PROBLEM DESCRIPTION » Only the lines below starting at the one containing "X500PrivateCredential (103, 873)" and ending at the one containing "Report platform bug (618, 1548)" belong in the answer, each copied exactly.

____ DATA EXTRACT

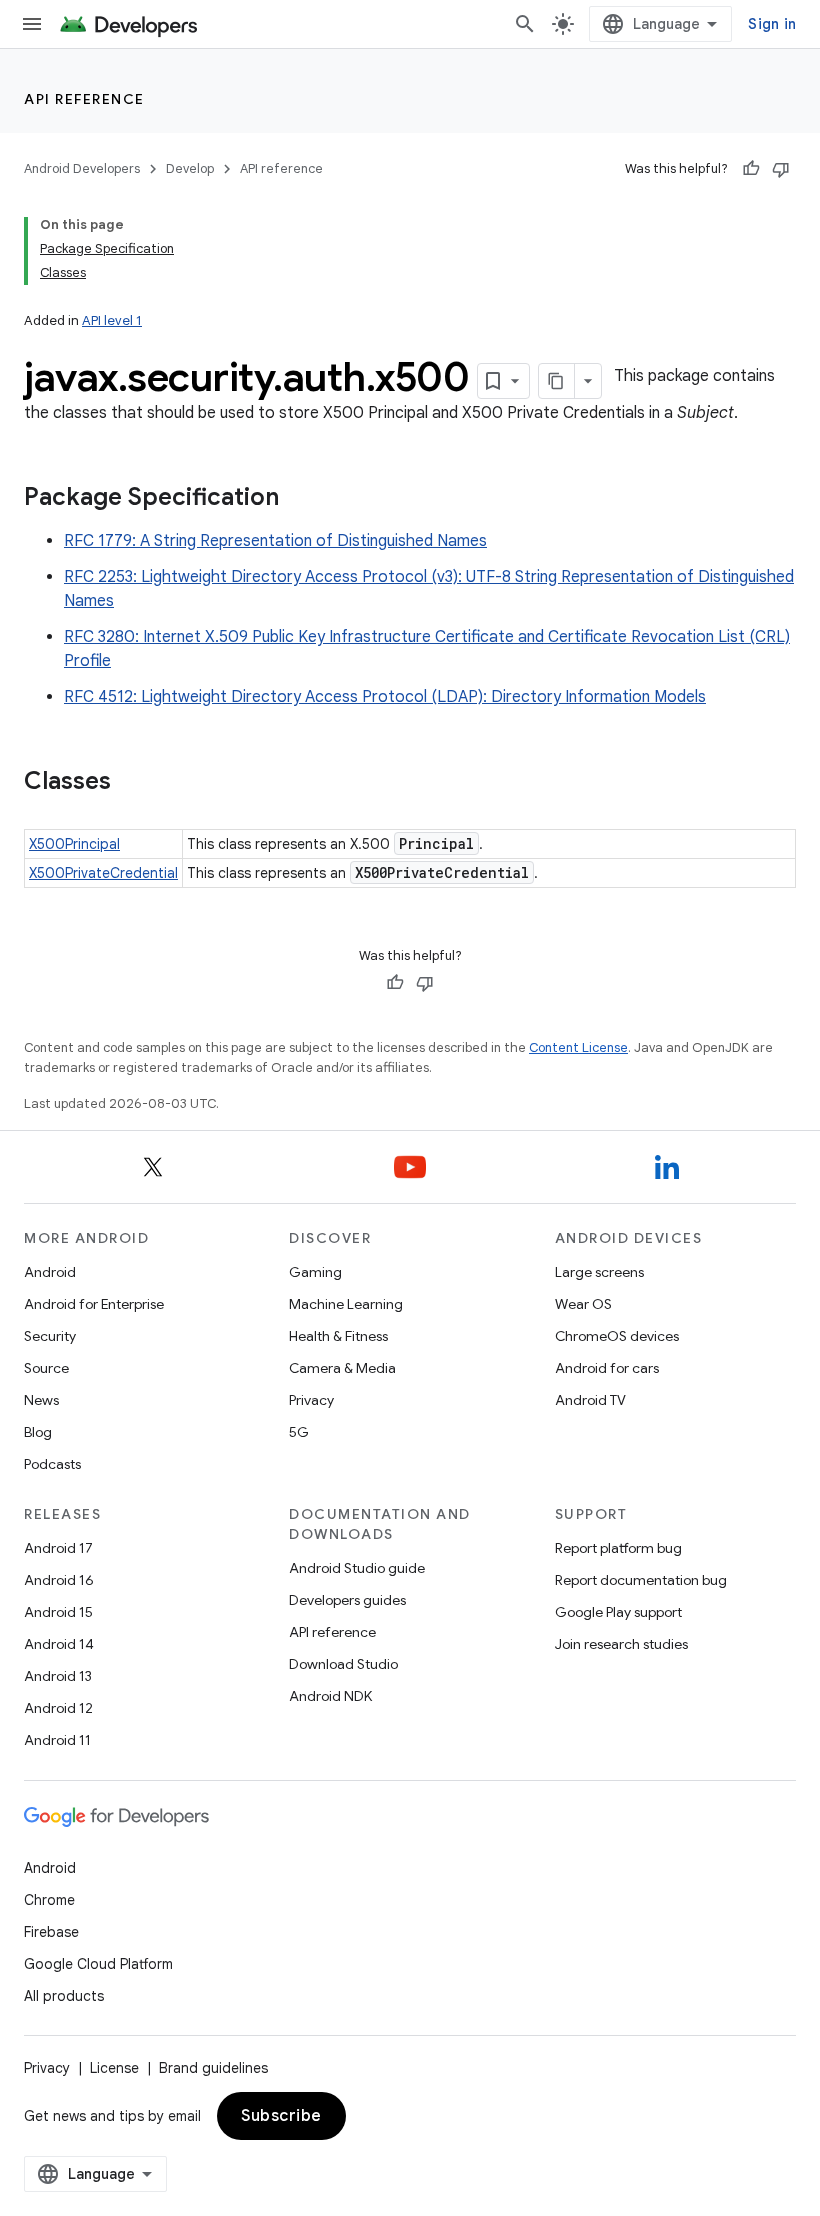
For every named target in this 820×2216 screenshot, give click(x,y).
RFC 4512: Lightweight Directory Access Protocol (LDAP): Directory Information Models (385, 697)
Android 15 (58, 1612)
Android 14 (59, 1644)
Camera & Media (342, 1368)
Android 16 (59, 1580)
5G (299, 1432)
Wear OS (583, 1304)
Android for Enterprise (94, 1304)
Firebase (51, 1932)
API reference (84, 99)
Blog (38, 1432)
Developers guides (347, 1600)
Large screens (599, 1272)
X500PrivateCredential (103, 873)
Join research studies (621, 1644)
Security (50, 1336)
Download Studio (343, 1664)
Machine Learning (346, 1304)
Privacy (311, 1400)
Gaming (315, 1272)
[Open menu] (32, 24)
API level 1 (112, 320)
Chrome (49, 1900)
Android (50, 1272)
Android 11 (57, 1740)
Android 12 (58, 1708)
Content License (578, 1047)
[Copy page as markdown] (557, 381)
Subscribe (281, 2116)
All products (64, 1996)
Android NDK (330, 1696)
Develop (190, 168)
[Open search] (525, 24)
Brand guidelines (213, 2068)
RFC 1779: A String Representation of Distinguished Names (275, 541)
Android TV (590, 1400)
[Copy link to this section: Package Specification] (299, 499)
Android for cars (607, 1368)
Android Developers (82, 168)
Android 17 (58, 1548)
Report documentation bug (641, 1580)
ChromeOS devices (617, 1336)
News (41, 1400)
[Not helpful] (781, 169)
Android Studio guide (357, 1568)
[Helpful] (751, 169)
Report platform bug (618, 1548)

________
____ DATA EXTRACT

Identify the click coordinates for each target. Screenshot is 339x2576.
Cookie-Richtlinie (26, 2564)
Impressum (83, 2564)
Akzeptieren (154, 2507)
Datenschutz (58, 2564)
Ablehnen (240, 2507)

________

ANSWER BELOW »
X500PrivateCredential (103, 873)
Join research studies (621, 1644)
Security (50, 1336)
Download Studio (343, 1664)
Machine Learning (346, 1304)
Privacy (311, 1400)
Gaming (315, 1272)
[Open menu] (32, 24)
API level 1 (112, 320)
Chrome (49, 1900)
Android (50, 1272)
Android 11 (57, 1740)
Android 12 (58, 1708)
Content License (578, 1047)
[Copy page as markdown] (557, 381)
Subscribe (281, 2116)
All products (64, 1996)
Android NDK (330, 1696)
Develop (190, 168)
[Open search] (525, 24)
Brand guidelines (213, 2068)
RFC 1779: A String Representation of Distinguished Names (275, 541)
Android TV (590, 1400)
[Copy link to this section: Package Specification] (299, 499)
Android for cars (607, 1368)
Android Developers (82, 168)
Android 17 (58, 1548)
Report documentation bug (641, 1580)
ChromeOS devices (617, 1336)
News (41, 1400)
[Not helpful] (781, 169)
Android Studio guide (357, 1568)
[Helpful] (751, 169)
Report platform bug (618, 1548)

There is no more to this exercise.